DETROIT — City Council President Monica Conyers, one of the fiercest critics of a plan to transfer control of the Cobo convention center to a five-member regional board, has said that federal economic stimulus money could be tapped to fund the facility’s needed $288 million renovation and expansion. “If you want to help us, just give us the money,” Conyers said to a crowd of more than 500 people on Saturday at an east-side church.
When the City Council president’s husband, U.S. Rep. John Conyers, D-Detroit, spoke to the crowd, he urged everyone involved in the heated debate to “be reasonable,” saying that there should be additional talks with Wayne County Executive Robert Ficano and Gov. Jennifer Granholm.
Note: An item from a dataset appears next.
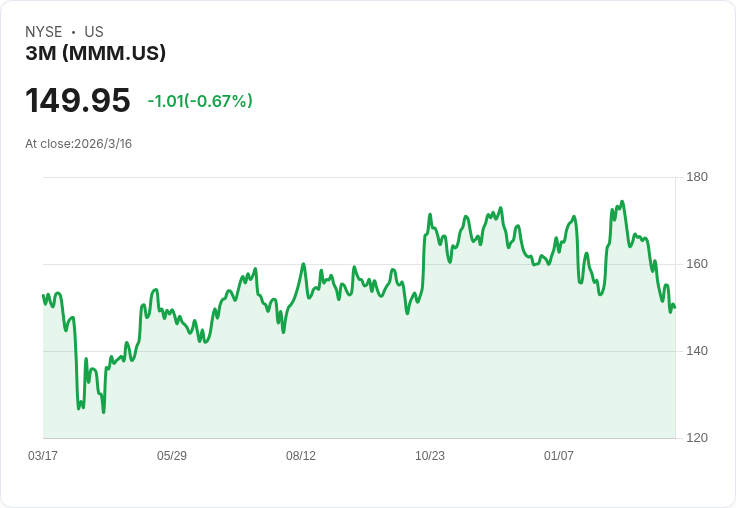Viewport: 736px width, 508px height.
Task: Click the 05/29 date on x-axis
Action: (x=172, y=456)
The congressman said that state and regional leaders risk losing any future support from supporters inside the city limits.
“Don’t turn your back on your friends now,” Conyers warned the governor.
But as the Detroit Free Press reported Tuesday morning, the congressman, who said Saturday that stimulus funds “more likely than not” could be be tapped for Cobo’s expansion, may have been ahead of the facts as his office on Monday was working to figure out if that were actually the case:
A Free Press analysis of the bill could not locate any such funding source and agencies tasked with doling out the money said it was unclear whether Cobo would qualify and, if it did, whether there would be enough to cover the $288 million needed.
Nevertheless, the stimulus theme played out during Saturday’s highly charged rally.
City Council member JoAnn Watson said Detroiters should fight for stimulus funds for Cobo’s expansion. “Some folks think we’re stupid and don’t read,” Watson told the cheering crowd. “You can google ‘economic stimulus plans’ and ‘convention centers.’ You’re going to get more than 50 cities — including Lansing.”
Granholm has said there is no money for convention centers in the federal stimulus package. “There is not a category of money for large public buildings or anything like that,” the governor said last week when the question of whether Cobo was a viable project for stimulus funds arose.
During the rally, Monica Conyers blasted Democratic U.S. Sen. Carl Levin for requesting an appropriations earmarks to preserve the remaining portion of Tiger Stadium instead of funding Cobo’s expansion. Other officials who are pushing the Cobo transfer deal, like Oakland County Executive L. Brooks Patterson, were booed when their names were uttered before the crowd. David Stephen, a radio producer for WCHB’s “Mildred Gaddis in the Morning” show, accused elected officials who were pushing the Cobo deal of robbing Detroit “at gunpoint.”